Apologies my message reads as so self indulgent when so many of you already have diagnosis and are struggling

You are absolutely not being self indulgent @Ridingladybugs, your feelings are real and totally understandable. Everyone here says that the hanging around waiting is the worst. Certainly seems like a good plan to have a word with your GP. I hope you can find a way to pamper yourself this evening - think I'm just going for a lovely warm bath, and may just get my hands on some chocolate!

@ajandjjmum I’m drinking wine For the first time in 8 months. Decembers 6 month check up is looming and ………

@Ridingladybugs I hope your visit with us is short but in the meantime pls don’t ever apologies for being how we all once felt. Xxx

Thanks both. Will try and relax when I’ve got the kids to bed. Hope you both have good evenings

I have also ordered a learn to knit kit so that should be interesting when it arrives given my zero practical abilities!
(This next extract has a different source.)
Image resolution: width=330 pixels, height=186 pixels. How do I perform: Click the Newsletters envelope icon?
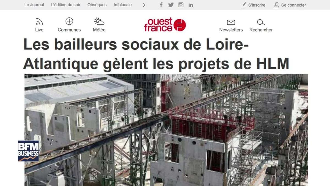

Fantasea I have had consultants phone appointment today. CT scan is being re arranged, without contrast. My CA 125 has gone up 2 point again, still within the normal range but over the past 14 months it has been 14 or 13, now its been 16 for two months, so panicking that my normal life is going to be over again. Also mention on notes of Diabetes, I dont have this as far as I know, but never actually had a diabetes test. Another possible problem on top of the OC,
Atrial fib, kidney disease !
Hope you get good results

To add. I wish they would restart face to face consults. the lady I spoke to had a very strong accent and i found it really hard to understand her. If you have face to face you can lip read and it really helps in this situation

@thereisonlyoneofme I'm pleased you have got your CT reorganised, what a worry that must have been for you. I'm sorry your CA125 is still up, I get my results for that tomorrow and mine was up 3 points last month. How have they concluded you have Diabetes without a test? I wonder if it was a data inputting error possibly? Recently, I had a coded entry on my NHS GP record on a certain date for a reminder about a flu jab and also an update to my non-smoking status that I was now apparently a casual smoker, both inputted at the same time! I've never smoked in my life so this was clearly someone hitting the wrong button (and I've now had removed) but it made me wonder what else goes on our files which we don't have sight of.
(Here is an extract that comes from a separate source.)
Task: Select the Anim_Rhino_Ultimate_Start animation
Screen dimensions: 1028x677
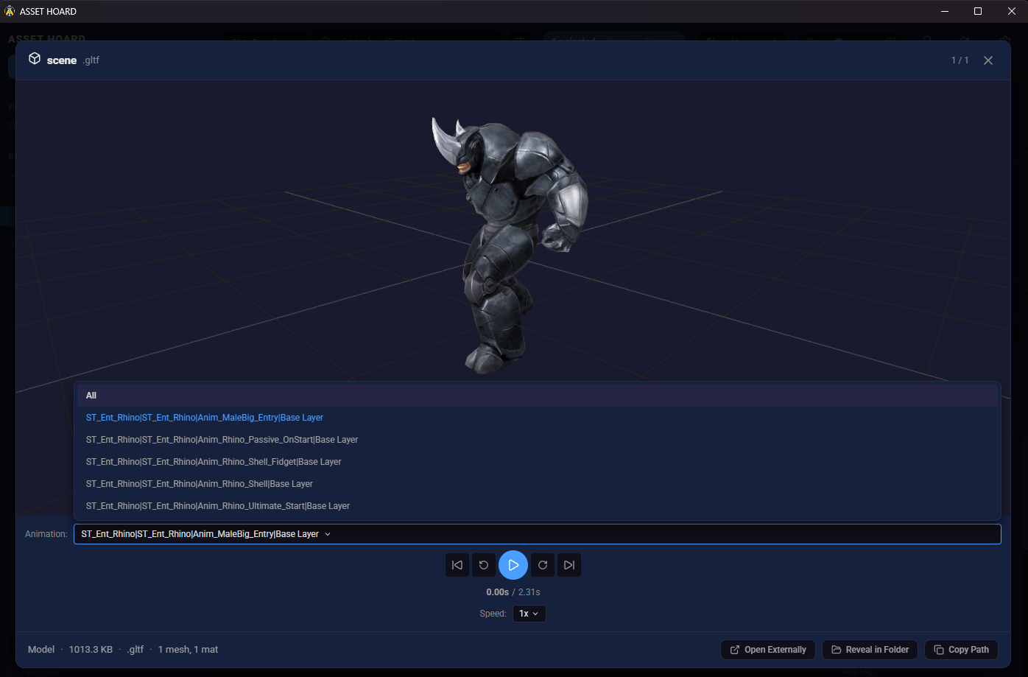Action: click(x=217, y=505)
I find the face-to-face appointments are more productive in terms of the way the conversation flows.

Is a movement of a couple of points of CA125 significant, or is this just within the normal variability? Especially if it's under the cut off point. I can appreciate it's probably impossible to know for any individual and it's anxiety provoking in any case. I'm waiting for my updated measure after chemo 3, although it was only 4 before I started so it's not got much potential to go down.

Hello everybody - and welcome to new faces, and my sympathies to everyone having a tough time.

I've been lurking for the last 10 days, having been so consumed by anxiety about my scan results I couldn't face posting. I'm very relieved to have had good news today. I was expecting a results appointment later in the week, but my BCN called to let me know my liver MRI was clear (two anomalies/lesions which are both benign). As much as the result itself, I'm also very pleased to have dodged the emotional build up to another results appointment. So I am good to start chemo, with an appointment next week, assuming bloods and ECG are all clear, and I don't catch covid in the meantime. One welcome side effect of the false alarm has been that I am positively relieved to be able to start my next phase of treatment, however gruelling, and feel much more positive than I did when I first heard what the treatment plan was. Thank you to everyone who kindly offered reassurance when I was so upset about the initial CT results.